Is feminism killing the left?

Bob Ellis was one of the kings of Australian leftism back in the 1980s. He's in the news again, having claimed that "wowser" (i.e. puritanical) feminists are bringing down left-wing men:

Is there a pattern here? Is sexual complaint being used to bring down left-leaning and Liberal-reformist artists and politicians?

Looks like it. For the tactic works very well ... It is all very unjust; and a question arises from it: Is feminism killing the Left, and why does it seem so keen to do so?

...The Strauss-Kahn Moment has arrived, and the question must be asked: has wowser-feminism gone too far?

He's got a point. The feminism that left-wing men supported to a man back in the 1980s is now being directed at leading figures of the left such as Julian Assange and Strauss-Kahn.

Here's another example of feminism at work. A conference of lefty type atheists in Dublin has led to online bickering after one of the female speakers was politely asked by a man if she'd like to return to his room for a coffee. Admittedly he did ask her in a lift at 4am, which understandably made her feel uncomfortable. But some of the feminist supporters are treating it as if it were a rape scenario which damns all of male-kind, whilst others think that it's a case of feminist overreaction.

The speaker was a woman called Rebecca Watson, who was asked by the unidentified man, "Don't take this the wrong way, but I find you really interesting and I'd like to talk more. Would you like to come to my hotel room for coffee?" She declined and he took it no further. But Watson complained that she had been "sexualised" and the lefty atheist leader PZ Myers then used the incident for a spot of male bashing:

There is an odd attitude in our culture that it's acceptable for men to proposition women in curious ways — Rebecca Watson recently experienced this in an elevator in Dublin, and I think this encounter Ophelia Benson had reflects the same attitude: women are lower status persons, and we men, as superior beings, get to ask things of them. Also as liberal, enlightened people, of course, we will graciously accede to their desires, and if they ask us to stop hassling them, we will back off, politely. Isn't that nice of us?

It's not enough. Maybe we should also recognize that applying unwanted pressure, no matter how politely phrased, is inappropriate behavior. Maybe we should recognize that when we interact with equals there are different, expected patterns of behavior that many men casually disregard when meeting with women, and it is those subtle signs that let them know what you think of them that really righteously pisses feminist women off.

Richards Dawkins, another leading figure in this group, then took the opposite view, that being politely asked for a coffee wasn't a serious form of oppression compared to what some women go through overseas. And from there the fight was on.

I've noticed for some time now that left-wing men are starting to turn against feminism. You can see it even in the men's rights movement, where left-wing men continue to support all the old causes but draw the line at feminism which they treat with unyielding hostility.

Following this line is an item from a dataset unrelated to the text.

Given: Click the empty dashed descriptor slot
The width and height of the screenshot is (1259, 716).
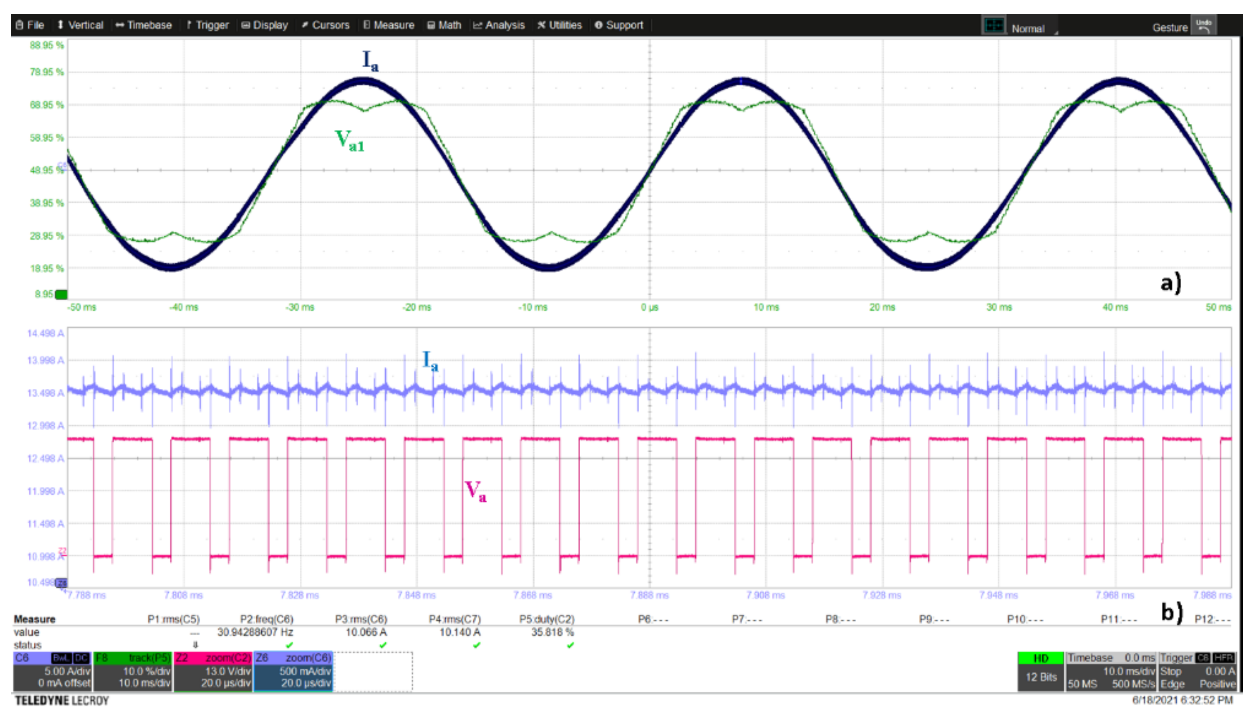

And I do understand why. After all, why be a left-wing man in the first place? You get treated as being part of an oppressor class and therefore as lacking moral status. The only reason to put up with this is that left-wing politics was supposed to a) free you of traditional responsibilities whilst b) creating a sexual utopia of casual sex.

In the 1960s the Australian left was sexually libertarian. At the time, the theories of the psychiatrist Wilhelm Reich were very influential. Reich believed that problems in society were a consequence of the neuroses brought about by sexual repression. Therefore, it was a politically progressive act to cast off "bourgeois" morality. The generation that included Germaine Greer made a serious attempt to practise unrestrained sexuality as a means of changing the world (Greer later admitted it was a failure).

So for a time left-wing men did inhabit a world in which their female counterparts were readily accessible. That's what Bob Ellis is looking back to. But then along came feminism with it's theory of patriarchy in which men supposedly use rape and domestic violence to uphold an unearned privilege. Suddenly casual sex was no longer a way to create a brand new world, but was instead an instrument of control by which men oppressed women. Feminists began to focus on ways in which men might potentially commit acts of date rape. Interacting with such women became a minefield for men.

In such a culture what really is the point of being a left-wing man? You lose moral status for being a white, heterosexual oppressor. And the women you consort with are not only at war with their own femininity, and not only convinced that they are oppressed by men, but they might also unpredictably throw out an accusation that you have assaulted or raped or otherwise oppressed them.

So I understand why left-wing men are starting to abandon their support for feminism. What these men need to consider, though, is whether they are being realistic. They seem to want a society in which they have no binding duties, in which they have easy access to casual sex and which continues to be prosperous and secure. I don't think that's ever going to happen - even if feminism were to be discredited.

A society doesn't prosper by accident and it certainly won't prosper if the average man retreats to a position of no responsibility. That's why left-wing men ought not to have accepted the idea of white men, as a class, being oppressors with no moral standing. That amounts to an abandonment of society, whilst still expecting all the good things of society to continue along as before.